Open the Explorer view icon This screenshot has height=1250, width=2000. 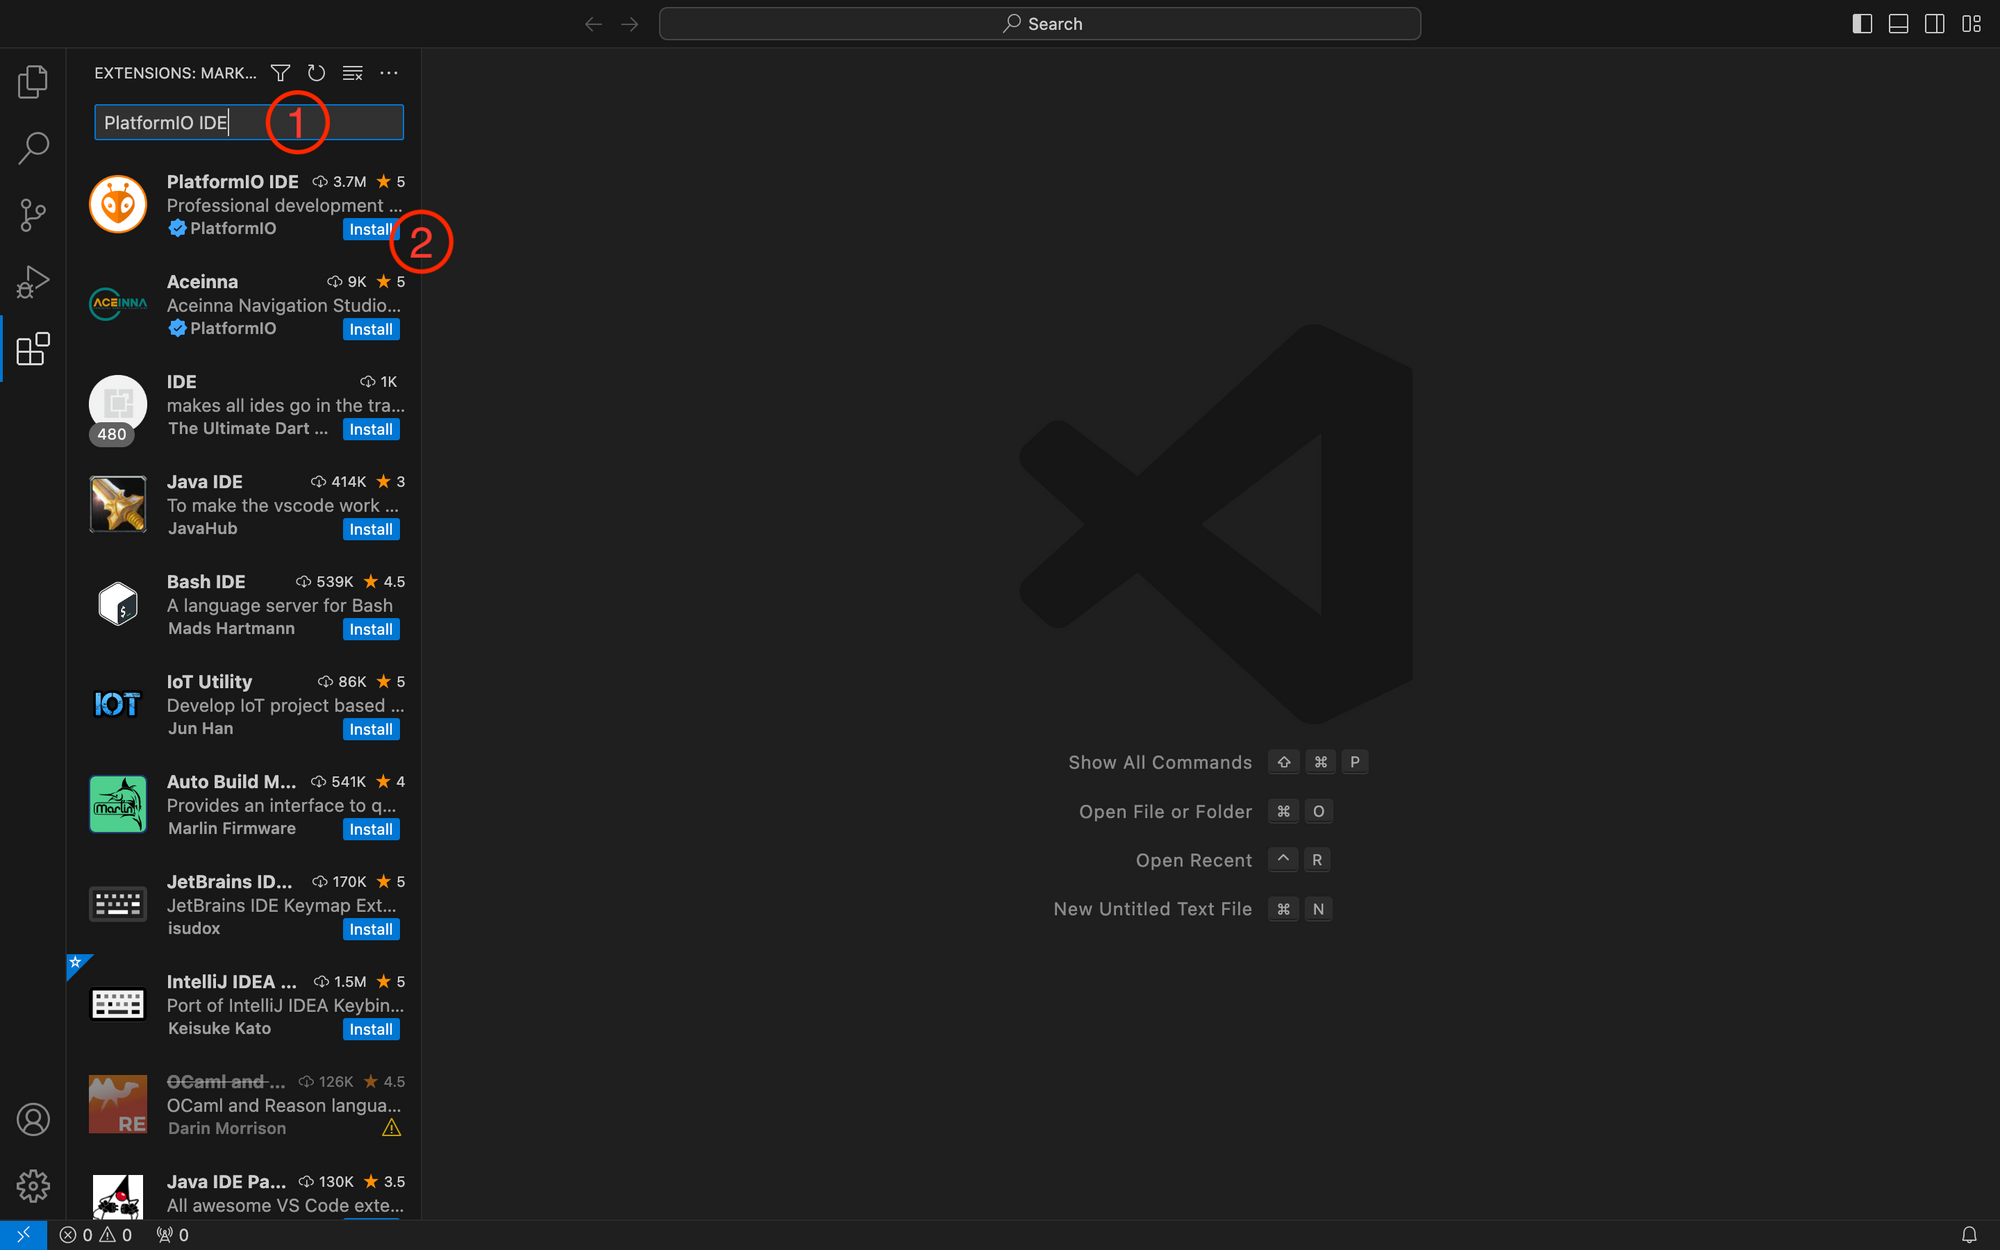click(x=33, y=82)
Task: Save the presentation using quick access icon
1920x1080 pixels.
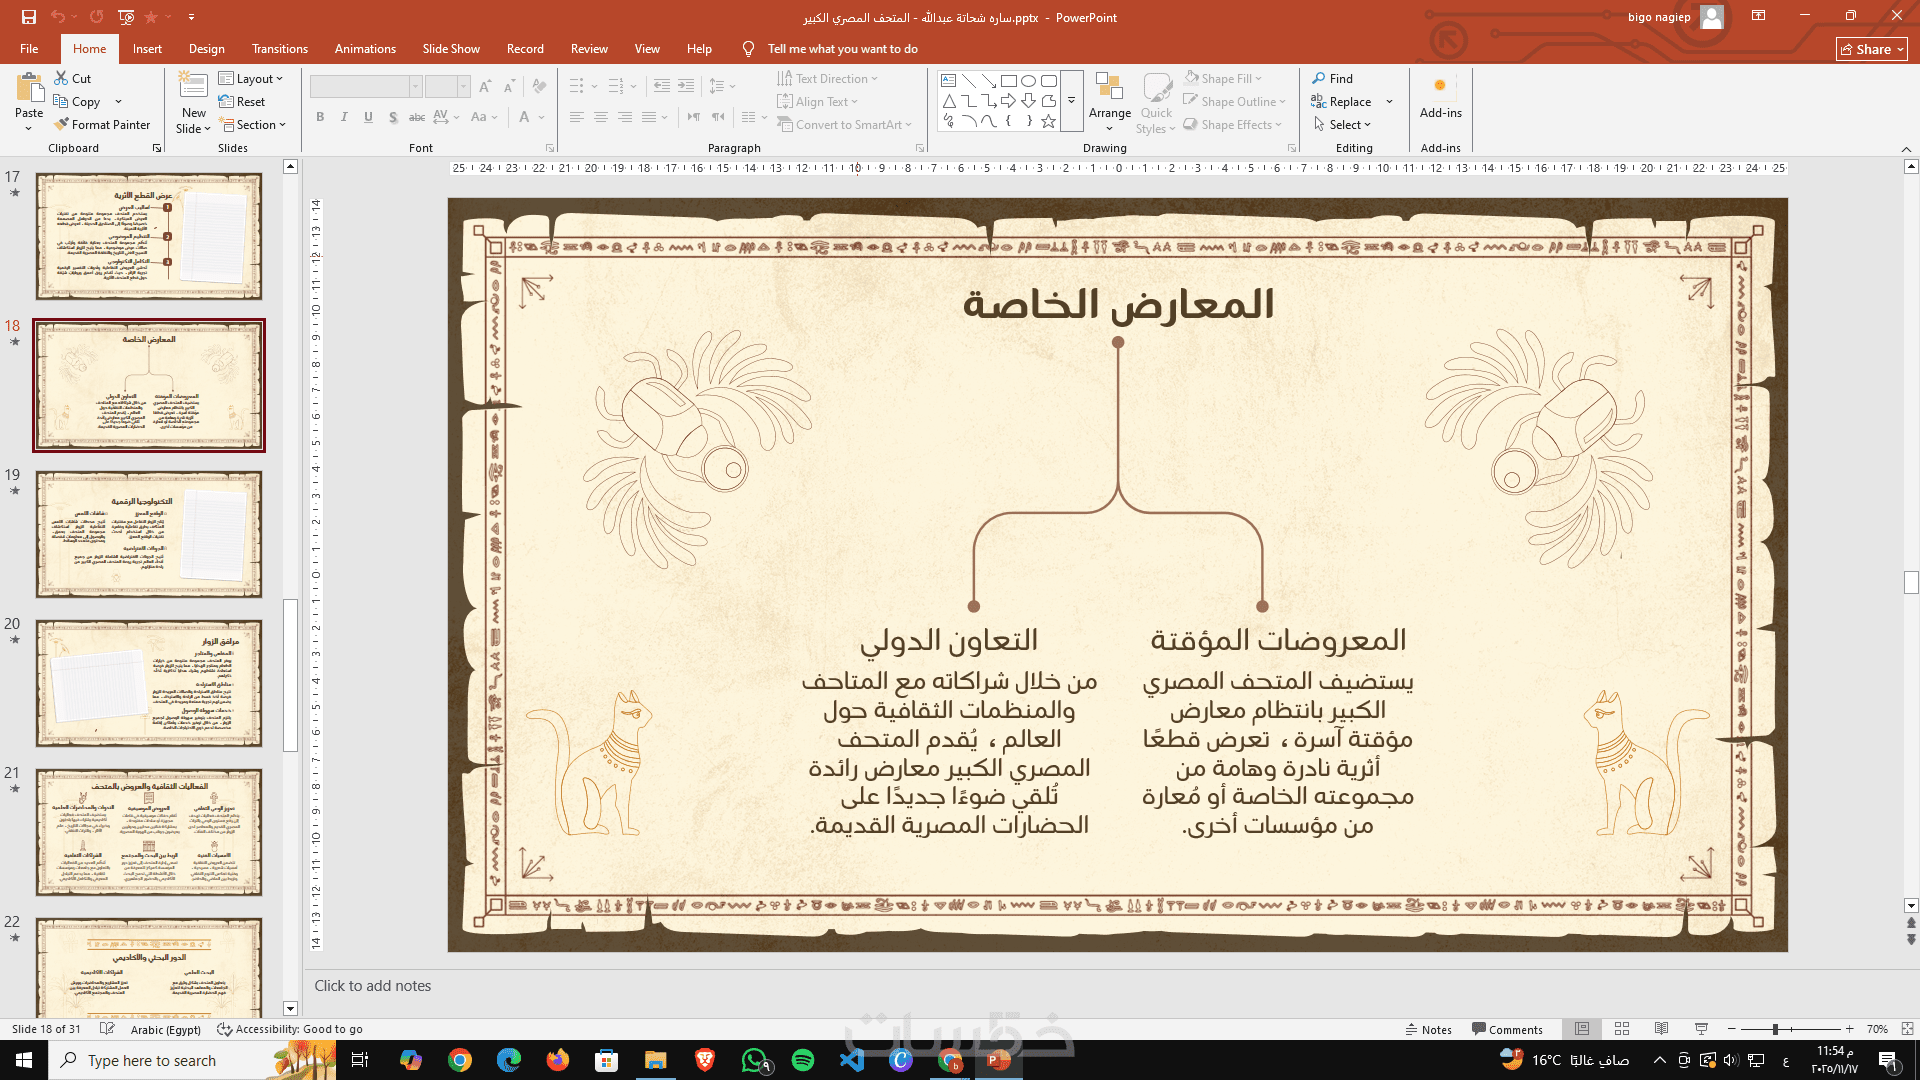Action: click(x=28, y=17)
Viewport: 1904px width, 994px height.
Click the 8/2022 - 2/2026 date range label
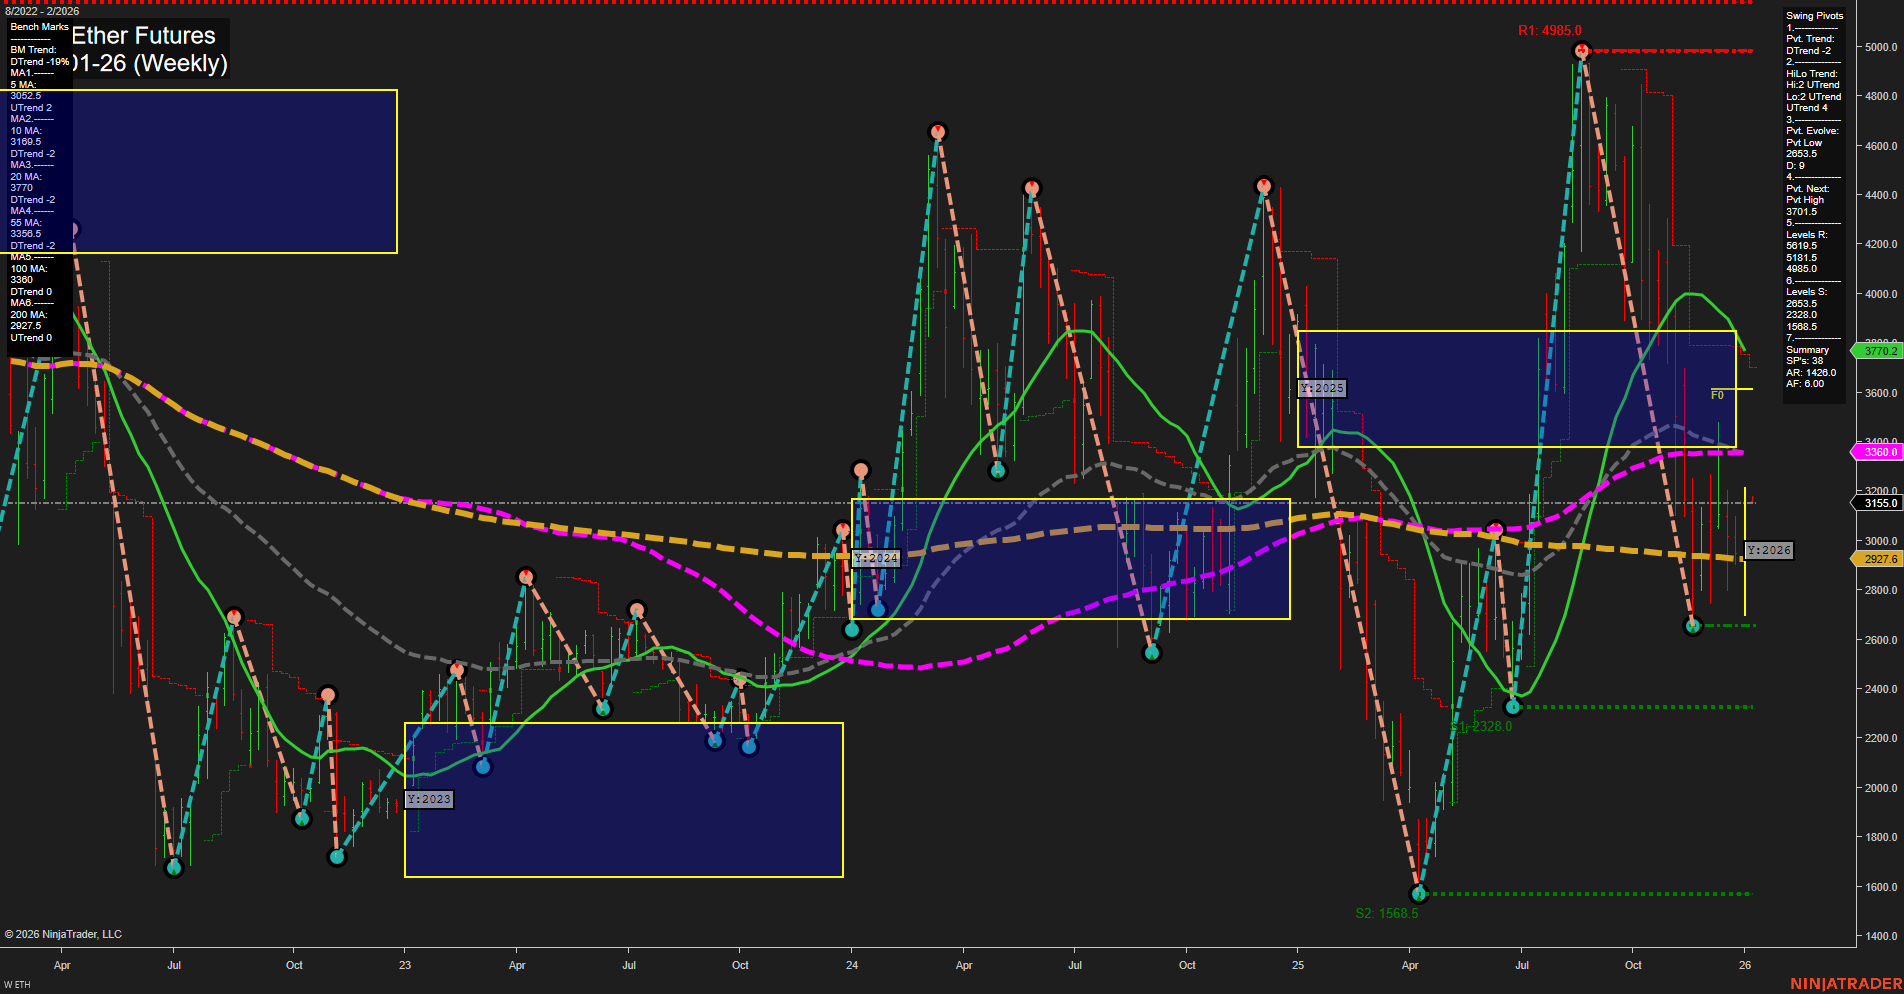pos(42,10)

***

INSTRUCTIONS FOR THE TASK: What you return must match, line for line, the records from the line containing "1920x1080 pixels." through their end, with both ends included and no pictures.

REPLY:
1920x1080 pixels.
Action: click(x=28, y=17)
Viewport: 1904px width, 994px height.
Click the 8/2022 - 2/2026 date range label
pos(42,10)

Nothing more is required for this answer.